Jakarta (ANTARA) - Ahli Teknik Geometri Jalan Universitas Gadjah Mada (UGM) Imam Muthohar menyebutkan ada 53 titik landaian di 17 kilometer (km) Jalan Tol Layang Sheikh Mohammed bin Zayed (MBZ) Jakarta-Cikampek (Japek) II, tepatnya dari KM 9+500 hingga KM 28+500.
"Artinya kalau 17 km ini dibagi 53 kelandaian, setiap 300 meter (m) itu ada landaian. Ini yang tidak lazim," kata Imam dalam sidang pemeriksaan ahli dugaan kasus korupsi pembangunan Jalan Tol Layang MBZ di Pengadilan Tindak Pidana Korupsi (Tipikor) Jakarta, Selasa.
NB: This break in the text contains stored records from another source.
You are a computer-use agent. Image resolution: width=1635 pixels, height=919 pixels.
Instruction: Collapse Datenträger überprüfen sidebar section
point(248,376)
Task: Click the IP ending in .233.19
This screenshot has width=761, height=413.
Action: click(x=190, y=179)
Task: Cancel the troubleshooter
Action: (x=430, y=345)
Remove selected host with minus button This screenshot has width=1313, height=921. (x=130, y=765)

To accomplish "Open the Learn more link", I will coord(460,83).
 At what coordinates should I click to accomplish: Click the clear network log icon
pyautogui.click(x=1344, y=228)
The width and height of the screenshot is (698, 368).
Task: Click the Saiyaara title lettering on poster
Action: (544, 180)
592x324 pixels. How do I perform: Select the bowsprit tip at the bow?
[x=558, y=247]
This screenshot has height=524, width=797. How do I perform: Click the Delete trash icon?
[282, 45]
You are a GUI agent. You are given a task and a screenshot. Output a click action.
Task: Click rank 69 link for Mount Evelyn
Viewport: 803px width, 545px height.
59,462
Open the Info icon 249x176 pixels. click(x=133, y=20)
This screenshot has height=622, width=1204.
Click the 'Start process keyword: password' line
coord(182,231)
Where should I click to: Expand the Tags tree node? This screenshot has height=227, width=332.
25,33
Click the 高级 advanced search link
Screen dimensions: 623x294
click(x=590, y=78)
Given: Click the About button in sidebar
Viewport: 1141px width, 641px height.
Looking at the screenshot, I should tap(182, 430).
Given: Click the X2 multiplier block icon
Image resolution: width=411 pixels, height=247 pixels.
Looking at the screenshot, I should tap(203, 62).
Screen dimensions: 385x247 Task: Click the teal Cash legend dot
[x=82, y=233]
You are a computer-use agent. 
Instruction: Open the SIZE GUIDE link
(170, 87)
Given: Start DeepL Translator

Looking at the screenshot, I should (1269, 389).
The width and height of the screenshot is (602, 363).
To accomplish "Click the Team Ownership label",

Dia mengungkapkan landaian tersebut berupa landaian cembung maupun landaian cekung, sehingga bisa berbentuk tanjakan atau turunan. Imam menilai sebenarnya desain Jalan Tol Layang MBZ sudah cukup baik, namun sebaiknya desain jalan tol layang berbentuk lurus dan datar. Dengan demikian, seharusnya tidak banyak landaian di jalan tersebut.
Adanya desain jalan tol layang yang lurus dan datar, lanjut dia, akan mengurangi hentakan maupun ayunan yang dirasakan kendaraan saat melintas. Dirinya pun membandingkan Jalan Tol Layang MBZ dengan desain Jalan Tol Akses Tanjung Priok serta jalur kereta cepat Jakarta-Bandung, yang menurutnya benar karena memiliki desain yang datar dan lurus.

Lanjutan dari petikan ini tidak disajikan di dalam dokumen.